Earlier this week I saw a pair of geese with I think 6 goslings moving in pond 2. Later there were only 4 and I watched them moving to pond 3 to escape the aggressive attention of some swans. This evening I could not see any of the geese and goslings, perhaps they were hiding.A woman came close to stop her dog approaching the gosling in this Vale of Health pond. She told me that originally there were 5 goslings here and 'it's the pike that get them'.
Then I saw the spreading ripples in the smooth surface of the water where a bird had dived to catch fish. I counted the seconds up to about 10 when something - it looked like two creatures locked together - surfaced for less than a second and dived immediately, starting another set of ripples. This time I counted up to 40 seconds but nothing surfaced.
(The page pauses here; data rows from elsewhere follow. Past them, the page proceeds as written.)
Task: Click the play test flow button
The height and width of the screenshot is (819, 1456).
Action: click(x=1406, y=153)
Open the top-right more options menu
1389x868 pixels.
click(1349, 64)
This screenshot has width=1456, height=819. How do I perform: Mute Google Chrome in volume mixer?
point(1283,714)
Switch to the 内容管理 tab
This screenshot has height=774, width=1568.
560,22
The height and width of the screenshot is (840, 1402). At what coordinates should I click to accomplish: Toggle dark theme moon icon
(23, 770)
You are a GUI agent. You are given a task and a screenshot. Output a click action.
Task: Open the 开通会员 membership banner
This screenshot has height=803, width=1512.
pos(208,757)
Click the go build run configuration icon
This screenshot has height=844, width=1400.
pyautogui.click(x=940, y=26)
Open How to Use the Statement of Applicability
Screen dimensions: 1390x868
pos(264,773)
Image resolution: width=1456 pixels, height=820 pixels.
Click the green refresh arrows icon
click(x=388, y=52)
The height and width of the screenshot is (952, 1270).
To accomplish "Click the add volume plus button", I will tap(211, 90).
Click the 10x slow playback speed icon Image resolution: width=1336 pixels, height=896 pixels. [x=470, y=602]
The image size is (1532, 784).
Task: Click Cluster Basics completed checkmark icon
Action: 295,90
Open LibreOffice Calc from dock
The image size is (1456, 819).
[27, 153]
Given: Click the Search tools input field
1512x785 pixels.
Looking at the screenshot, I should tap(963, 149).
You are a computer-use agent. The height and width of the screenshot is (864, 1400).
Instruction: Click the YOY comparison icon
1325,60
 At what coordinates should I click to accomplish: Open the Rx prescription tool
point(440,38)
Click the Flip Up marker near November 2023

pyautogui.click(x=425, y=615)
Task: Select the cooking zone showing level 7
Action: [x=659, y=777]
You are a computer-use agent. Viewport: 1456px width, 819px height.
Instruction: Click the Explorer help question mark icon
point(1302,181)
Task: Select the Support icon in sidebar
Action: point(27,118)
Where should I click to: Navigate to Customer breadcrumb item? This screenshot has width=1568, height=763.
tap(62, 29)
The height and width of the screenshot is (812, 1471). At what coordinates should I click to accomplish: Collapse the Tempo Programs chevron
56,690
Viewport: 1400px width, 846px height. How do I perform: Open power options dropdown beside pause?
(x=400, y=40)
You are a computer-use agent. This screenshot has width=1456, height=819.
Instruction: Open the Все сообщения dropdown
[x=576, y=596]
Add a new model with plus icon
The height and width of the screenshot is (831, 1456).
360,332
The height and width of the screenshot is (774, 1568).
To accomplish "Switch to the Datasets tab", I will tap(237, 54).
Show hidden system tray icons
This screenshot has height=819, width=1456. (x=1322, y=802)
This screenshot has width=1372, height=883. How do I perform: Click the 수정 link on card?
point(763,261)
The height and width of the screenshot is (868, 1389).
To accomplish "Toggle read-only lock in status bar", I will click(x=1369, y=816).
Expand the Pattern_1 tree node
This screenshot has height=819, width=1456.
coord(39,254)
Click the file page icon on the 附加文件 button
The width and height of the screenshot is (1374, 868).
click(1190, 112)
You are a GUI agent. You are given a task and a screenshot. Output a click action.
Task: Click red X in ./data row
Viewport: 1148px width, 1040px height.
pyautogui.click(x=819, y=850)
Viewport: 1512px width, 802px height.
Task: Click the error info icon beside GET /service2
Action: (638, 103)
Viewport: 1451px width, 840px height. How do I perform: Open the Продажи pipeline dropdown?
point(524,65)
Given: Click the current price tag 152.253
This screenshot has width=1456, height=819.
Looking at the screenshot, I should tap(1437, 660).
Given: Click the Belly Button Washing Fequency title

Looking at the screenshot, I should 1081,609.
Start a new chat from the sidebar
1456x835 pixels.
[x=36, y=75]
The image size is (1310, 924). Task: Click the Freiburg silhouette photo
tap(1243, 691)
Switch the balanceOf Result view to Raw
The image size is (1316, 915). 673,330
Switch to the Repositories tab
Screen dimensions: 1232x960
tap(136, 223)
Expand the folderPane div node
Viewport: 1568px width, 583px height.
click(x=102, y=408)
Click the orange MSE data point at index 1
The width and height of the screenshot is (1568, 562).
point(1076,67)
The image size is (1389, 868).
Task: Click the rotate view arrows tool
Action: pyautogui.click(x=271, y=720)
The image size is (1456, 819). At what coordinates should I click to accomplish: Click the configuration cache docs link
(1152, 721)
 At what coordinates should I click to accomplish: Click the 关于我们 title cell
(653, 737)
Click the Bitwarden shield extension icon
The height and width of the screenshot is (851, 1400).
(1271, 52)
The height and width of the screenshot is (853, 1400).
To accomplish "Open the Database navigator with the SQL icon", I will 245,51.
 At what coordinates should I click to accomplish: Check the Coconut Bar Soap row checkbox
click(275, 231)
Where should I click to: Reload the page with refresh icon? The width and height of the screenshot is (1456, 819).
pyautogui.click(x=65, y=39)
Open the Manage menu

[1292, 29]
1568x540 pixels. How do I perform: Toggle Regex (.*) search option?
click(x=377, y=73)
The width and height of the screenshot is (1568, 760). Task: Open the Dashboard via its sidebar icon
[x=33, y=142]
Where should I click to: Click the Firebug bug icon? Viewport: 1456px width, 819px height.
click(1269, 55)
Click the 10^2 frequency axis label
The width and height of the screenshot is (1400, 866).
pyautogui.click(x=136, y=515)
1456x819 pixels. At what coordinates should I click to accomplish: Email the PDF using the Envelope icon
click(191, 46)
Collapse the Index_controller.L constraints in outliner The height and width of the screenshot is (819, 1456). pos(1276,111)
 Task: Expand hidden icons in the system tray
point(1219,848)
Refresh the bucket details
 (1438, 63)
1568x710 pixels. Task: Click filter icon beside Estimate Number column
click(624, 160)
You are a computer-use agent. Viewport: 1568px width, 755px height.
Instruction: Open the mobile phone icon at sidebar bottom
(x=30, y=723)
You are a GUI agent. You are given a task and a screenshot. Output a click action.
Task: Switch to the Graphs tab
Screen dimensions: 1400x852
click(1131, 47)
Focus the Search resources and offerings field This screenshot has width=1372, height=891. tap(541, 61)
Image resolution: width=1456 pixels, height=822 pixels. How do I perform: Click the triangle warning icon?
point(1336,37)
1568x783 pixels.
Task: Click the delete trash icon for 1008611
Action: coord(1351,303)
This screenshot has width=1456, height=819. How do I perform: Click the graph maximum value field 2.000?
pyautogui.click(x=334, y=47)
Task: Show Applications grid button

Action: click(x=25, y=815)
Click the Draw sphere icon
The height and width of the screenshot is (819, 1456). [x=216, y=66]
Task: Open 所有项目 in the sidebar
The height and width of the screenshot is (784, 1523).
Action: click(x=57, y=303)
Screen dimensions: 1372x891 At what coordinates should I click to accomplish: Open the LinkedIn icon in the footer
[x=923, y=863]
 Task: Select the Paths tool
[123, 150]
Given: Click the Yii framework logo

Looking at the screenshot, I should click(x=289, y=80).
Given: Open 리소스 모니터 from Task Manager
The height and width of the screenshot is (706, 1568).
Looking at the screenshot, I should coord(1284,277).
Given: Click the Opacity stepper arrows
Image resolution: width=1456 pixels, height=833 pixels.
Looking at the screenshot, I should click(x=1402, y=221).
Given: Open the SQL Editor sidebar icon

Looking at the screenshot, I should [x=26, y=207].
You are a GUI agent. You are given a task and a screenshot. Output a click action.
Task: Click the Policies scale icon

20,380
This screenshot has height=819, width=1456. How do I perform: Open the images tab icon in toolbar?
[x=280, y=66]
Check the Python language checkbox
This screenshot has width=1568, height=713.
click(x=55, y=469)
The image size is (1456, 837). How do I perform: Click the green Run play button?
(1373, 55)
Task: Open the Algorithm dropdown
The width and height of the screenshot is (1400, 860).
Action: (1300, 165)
The trees are so still and so is the water. The houses too, and the cloud layer, and the radio mast. I can see a few ducks moving and I can feel some mosquitos moving near and on my face. I find it difficult to imagine that this still scene, on a planet, is itself moving (relative to the moon, the sun, or any other point in space) at immense velocities... How surprising is stillness, yet we imagine it as the norm.